In astronomy, a Rosetta orbit occurs when there is a periastron shift during each orbital cycle. A retrograde Newtonian shift can occur when the central mass is extended rather than a point gravitational source, resulting in a non-closed orbit. A prograde relativistic shift happens because of relativistic effects from a massive gravitational source. In barred spiral galaxies with a compact, lens-shaped bar (in contrast with a box-shaped bar), the morphology of the bar is supported by stars following rosette-shaped orbits that rotate with the bar.

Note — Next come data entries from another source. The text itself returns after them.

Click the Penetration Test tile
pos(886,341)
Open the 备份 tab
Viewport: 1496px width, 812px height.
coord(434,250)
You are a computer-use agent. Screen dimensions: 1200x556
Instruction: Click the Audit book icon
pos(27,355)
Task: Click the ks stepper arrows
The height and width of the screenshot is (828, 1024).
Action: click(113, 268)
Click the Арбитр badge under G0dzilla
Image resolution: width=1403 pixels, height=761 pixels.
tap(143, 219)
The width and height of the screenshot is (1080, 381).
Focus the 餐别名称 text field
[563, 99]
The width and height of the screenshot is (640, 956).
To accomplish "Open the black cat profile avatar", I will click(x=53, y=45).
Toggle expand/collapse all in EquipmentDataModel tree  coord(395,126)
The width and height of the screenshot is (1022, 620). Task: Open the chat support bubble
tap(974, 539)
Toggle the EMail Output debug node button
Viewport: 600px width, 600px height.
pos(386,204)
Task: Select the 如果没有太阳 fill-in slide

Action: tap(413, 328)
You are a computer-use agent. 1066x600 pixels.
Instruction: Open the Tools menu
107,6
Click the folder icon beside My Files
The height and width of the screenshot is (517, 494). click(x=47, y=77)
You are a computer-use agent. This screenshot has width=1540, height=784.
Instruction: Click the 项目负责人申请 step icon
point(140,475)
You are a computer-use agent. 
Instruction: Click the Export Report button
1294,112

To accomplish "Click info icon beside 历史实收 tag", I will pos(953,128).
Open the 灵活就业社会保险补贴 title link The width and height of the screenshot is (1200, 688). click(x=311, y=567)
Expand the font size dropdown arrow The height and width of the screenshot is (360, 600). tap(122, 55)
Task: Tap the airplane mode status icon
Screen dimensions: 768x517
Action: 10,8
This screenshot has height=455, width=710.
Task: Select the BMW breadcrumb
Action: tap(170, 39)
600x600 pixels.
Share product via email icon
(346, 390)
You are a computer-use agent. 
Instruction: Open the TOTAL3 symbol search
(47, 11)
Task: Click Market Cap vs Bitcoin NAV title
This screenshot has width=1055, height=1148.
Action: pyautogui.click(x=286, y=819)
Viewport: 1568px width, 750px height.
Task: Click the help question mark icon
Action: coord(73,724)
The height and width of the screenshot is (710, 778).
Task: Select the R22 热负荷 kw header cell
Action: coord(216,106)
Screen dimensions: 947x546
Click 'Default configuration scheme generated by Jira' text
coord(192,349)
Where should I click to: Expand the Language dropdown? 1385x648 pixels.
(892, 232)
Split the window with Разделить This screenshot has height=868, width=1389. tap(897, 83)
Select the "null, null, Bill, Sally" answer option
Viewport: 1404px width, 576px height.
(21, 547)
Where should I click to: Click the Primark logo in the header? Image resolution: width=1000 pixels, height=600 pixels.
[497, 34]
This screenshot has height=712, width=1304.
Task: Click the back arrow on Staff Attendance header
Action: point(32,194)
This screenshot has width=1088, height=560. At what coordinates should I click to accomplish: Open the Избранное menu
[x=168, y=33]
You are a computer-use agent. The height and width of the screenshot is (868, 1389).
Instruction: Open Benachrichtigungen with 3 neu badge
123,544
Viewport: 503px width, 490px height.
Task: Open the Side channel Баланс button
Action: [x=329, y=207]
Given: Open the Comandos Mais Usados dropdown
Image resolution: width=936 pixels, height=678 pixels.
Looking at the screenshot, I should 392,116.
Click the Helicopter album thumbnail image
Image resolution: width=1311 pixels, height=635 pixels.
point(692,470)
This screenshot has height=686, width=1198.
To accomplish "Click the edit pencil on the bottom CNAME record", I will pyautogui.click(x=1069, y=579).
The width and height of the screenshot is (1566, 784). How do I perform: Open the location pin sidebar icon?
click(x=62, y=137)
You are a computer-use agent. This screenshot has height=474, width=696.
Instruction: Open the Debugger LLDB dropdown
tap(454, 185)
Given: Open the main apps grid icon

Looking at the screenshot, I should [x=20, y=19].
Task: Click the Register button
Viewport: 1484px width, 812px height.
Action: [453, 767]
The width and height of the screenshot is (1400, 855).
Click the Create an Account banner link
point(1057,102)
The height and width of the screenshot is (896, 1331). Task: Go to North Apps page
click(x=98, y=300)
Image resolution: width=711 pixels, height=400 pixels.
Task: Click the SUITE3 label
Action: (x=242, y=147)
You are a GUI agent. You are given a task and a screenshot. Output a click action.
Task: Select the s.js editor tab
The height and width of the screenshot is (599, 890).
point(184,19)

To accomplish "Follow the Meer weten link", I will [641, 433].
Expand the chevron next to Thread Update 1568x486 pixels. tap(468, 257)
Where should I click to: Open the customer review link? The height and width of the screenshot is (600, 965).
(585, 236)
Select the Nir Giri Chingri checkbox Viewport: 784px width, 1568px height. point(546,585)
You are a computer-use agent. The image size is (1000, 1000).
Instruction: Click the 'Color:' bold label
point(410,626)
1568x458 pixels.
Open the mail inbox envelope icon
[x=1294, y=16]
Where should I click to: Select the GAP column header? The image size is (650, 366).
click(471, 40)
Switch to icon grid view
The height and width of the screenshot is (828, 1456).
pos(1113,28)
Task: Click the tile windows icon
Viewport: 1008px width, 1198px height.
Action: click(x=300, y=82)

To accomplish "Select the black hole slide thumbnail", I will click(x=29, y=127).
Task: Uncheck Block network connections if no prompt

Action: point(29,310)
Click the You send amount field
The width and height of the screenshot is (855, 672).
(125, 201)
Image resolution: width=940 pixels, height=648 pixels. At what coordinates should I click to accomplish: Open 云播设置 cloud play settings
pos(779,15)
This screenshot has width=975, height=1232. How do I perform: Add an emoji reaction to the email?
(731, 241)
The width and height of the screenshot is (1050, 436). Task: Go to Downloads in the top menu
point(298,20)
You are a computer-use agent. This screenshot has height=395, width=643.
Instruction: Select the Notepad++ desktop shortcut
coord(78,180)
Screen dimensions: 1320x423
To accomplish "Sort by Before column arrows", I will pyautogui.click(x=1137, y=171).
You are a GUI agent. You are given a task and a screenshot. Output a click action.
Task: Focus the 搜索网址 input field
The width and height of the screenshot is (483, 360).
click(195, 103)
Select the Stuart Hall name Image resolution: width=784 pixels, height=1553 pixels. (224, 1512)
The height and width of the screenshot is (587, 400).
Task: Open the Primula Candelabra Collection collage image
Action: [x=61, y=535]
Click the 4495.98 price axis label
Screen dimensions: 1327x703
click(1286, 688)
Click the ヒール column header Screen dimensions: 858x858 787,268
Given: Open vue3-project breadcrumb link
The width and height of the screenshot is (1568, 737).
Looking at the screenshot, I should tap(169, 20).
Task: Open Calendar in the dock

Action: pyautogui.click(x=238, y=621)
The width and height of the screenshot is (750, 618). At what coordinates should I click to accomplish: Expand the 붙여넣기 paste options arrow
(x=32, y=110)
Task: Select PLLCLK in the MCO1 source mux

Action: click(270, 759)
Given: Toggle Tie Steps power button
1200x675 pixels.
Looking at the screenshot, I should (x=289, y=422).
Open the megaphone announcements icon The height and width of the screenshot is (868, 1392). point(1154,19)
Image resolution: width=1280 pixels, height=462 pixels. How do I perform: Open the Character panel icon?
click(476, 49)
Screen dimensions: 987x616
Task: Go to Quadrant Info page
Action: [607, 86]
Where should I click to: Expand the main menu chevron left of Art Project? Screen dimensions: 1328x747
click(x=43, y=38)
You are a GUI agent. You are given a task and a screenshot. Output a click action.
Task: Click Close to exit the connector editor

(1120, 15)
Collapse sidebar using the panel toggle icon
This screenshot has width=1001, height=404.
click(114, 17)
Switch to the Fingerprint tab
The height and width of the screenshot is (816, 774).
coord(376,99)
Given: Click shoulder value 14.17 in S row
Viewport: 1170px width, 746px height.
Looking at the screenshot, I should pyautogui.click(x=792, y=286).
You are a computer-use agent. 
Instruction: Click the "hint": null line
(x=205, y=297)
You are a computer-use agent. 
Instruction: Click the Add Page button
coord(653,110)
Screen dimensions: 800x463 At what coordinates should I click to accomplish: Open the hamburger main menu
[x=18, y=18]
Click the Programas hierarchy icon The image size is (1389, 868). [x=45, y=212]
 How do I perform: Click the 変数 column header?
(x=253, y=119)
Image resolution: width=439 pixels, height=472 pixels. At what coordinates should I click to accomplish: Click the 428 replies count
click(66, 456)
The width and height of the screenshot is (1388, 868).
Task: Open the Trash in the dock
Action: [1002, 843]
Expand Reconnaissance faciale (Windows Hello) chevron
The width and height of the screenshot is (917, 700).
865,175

An object approaching a black hole with an intermediate velocity (not slow enough to spiral into the hole and not fast enough to escape) enters a complex orbit pattern, bounded by a near and far distance to the hole and tracing an oscillating pattern known as a hypotrochoid. In 2020, scientists using observations made by the European Southern Observatory's Very Large Telescope revealed for the first time that star S2 orbits in this pattern around Sagittarius A*.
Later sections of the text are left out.